Keeping with the same pattern which matches a letter then a number, Replac()e is used to change all matched values with the replacement string, which in the example below is "XX". Again, the overloaded static method is shown.

string input = @"A12 B34 C56 D78 E12 F34 G56 H78";

//Instantiating Regex Object
Regex re = new Regex(@"[a-z]\d", RegexOptions.IgnoreCase);
string newString = re.Replace(input, "XX");
Response.Write(newString);

//Static overload - no Regex Object instantiated
string newString2 = Regex.Replace(input, @"[A-Z]\d", "XX");
Response.Write(newString2);

Both will result in a changed string showing XX2 XX4 XX6 XX8 XX2 XX4 XX6 XX8

Split()

Split() will break a string apart at the positions of the delimiter which is specified as the pattern. In the case below, the pattern is \s, which is a single space character. This could just as easily have been done using the String.Split() method. The result is the same with both, an array of elements each containing a character sequence that was separated by the delimiter. By default, the delimiter is dispensed with.

string input = "AB1 DE2 FG3 HI4 JK5 LM6 NO7 PQ8 RS9"

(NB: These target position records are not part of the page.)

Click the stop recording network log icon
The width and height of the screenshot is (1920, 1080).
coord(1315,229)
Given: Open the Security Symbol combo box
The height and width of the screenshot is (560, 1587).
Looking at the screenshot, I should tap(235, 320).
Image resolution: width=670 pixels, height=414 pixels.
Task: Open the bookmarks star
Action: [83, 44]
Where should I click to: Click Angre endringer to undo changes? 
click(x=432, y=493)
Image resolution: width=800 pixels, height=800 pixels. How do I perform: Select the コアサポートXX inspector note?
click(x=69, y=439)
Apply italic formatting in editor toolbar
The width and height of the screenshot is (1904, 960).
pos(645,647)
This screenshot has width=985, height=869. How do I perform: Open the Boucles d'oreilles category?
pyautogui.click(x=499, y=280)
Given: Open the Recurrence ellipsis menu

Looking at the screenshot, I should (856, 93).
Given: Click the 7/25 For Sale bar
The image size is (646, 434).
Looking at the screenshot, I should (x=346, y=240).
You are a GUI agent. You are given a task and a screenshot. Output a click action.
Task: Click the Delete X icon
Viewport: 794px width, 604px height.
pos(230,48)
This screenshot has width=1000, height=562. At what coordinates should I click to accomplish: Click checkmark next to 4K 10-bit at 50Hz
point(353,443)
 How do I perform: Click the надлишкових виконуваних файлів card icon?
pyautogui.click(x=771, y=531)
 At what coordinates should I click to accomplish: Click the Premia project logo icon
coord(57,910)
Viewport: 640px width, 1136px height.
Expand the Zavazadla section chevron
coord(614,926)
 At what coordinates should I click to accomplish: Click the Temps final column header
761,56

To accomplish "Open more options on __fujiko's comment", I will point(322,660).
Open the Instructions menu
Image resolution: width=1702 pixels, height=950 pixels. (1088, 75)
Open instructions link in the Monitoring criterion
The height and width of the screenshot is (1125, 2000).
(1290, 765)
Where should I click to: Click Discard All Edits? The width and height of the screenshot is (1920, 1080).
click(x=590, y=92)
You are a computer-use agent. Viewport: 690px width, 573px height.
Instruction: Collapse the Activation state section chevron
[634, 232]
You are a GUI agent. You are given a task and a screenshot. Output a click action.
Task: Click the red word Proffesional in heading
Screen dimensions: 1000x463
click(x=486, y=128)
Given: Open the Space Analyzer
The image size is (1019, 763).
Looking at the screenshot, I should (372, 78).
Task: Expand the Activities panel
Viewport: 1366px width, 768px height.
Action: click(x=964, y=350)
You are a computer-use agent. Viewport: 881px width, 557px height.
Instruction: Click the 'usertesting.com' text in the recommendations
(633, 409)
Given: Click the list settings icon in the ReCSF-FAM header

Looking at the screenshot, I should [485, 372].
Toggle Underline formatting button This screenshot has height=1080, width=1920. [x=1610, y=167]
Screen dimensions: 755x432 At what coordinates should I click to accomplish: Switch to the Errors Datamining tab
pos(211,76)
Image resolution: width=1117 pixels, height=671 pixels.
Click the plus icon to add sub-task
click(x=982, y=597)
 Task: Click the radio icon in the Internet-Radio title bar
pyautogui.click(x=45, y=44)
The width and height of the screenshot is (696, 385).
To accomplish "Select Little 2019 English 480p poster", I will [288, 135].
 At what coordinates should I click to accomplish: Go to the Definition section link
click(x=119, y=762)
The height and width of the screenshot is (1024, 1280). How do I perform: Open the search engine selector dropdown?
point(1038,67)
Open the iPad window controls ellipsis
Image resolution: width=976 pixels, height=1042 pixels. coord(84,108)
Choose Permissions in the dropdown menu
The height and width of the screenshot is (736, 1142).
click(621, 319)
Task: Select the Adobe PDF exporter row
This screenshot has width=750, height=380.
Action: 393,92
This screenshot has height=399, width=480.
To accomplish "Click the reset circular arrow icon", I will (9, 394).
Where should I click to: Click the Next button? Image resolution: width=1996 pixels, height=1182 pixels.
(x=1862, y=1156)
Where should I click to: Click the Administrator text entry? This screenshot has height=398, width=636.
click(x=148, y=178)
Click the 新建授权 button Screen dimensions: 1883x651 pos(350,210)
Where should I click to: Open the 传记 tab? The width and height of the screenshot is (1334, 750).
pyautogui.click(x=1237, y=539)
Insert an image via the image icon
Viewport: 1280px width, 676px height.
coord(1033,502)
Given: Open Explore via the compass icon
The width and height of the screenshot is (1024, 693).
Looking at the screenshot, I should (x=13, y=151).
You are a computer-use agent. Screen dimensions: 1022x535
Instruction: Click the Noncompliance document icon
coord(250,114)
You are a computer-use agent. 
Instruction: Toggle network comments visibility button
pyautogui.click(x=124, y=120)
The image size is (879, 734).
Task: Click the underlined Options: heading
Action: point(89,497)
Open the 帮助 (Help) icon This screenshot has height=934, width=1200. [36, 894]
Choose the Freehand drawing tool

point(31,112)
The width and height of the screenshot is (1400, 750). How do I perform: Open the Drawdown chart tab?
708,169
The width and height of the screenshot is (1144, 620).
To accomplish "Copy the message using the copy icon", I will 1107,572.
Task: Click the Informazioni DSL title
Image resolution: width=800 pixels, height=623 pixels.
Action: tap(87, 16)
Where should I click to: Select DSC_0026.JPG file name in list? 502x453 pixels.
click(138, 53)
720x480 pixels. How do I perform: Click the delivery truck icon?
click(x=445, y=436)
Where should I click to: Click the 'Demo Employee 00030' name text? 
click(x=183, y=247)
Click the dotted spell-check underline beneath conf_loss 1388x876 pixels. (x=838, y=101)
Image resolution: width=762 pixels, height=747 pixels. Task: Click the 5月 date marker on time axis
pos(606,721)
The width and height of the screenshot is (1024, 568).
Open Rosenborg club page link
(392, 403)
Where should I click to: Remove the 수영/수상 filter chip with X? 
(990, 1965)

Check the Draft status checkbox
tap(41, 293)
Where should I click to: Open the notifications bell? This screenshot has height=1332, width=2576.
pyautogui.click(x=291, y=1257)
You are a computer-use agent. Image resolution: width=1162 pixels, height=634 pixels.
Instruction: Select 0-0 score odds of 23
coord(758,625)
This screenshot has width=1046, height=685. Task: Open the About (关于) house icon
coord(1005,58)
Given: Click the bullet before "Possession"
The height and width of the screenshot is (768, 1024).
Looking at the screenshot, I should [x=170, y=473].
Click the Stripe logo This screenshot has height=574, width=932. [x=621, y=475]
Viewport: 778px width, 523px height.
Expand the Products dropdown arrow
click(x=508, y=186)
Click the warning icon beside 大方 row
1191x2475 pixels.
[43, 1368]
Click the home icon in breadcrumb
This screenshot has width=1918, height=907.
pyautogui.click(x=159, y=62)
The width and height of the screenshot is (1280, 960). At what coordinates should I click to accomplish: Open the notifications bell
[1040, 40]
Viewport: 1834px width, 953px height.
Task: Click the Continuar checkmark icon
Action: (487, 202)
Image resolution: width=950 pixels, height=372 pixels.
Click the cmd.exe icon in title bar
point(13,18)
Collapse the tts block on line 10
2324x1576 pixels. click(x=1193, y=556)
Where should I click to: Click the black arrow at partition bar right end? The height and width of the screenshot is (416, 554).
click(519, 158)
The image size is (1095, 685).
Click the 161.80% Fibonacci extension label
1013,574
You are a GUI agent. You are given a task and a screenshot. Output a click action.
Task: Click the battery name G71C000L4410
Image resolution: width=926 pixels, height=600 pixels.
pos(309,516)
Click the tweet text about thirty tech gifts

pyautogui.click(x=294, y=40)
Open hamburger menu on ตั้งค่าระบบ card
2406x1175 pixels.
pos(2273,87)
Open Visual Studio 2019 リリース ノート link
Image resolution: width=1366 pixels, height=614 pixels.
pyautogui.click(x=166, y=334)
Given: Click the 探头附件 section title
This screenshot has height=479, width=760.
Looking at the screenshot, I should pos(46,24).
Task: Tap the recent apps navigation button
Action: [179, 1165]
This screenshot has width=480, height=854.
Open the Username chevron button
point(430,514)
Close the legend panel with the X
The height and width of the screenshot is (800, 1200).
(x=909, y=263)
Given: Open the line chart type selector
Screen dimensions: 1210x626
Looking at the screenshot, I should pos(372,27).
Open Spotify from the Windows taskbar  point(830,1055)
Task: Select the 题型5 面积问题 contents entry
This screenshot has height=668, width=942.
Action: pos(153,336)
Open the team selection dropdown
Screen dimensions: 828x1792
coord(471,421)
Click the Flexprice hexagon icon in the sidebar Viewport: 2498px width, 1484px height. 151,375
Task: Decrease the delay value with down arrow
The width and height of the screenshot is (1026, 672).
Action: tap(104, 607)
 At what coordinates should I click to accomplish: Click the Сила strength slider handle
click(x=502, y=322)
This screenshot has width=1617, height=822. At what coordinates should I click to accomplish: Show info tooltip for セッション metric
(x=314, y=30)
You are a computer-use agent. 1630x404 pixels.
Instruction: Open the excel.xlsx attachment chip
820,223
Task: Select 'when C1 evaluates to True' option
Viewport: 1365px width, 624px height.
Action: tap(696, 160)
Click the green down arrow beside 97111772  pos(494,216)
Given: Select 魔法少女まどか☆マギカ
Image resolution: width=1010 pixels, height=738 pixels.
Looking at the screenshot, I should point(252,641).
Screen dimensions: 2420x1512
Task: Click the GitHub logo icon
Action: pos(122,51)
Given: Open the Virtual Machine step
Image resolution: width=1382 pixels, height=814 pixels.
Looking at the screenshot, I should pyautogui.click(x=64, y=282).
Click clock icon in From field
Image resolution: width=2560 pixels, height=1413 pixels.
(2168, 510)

//Instantiating Regex Object
Regex re = new Regex(@"\s");
string[] parts = re.Split(input);
foreach (string part in parts)
{
	Response.Write(part + "<br />");
}

//Static overload - no Regex Object instantiated
string[] parts2 = Regex.Split(input, @"\s");
foreach (string part2 in parts2)
{
	Response.Write(part2 + "<br />");
}

A foreach loop is used to iterate over the elements of the array and will result in the following output
AB1
DE2
FG3
HI4
JK5
LM6
NO7
PQ8
RS9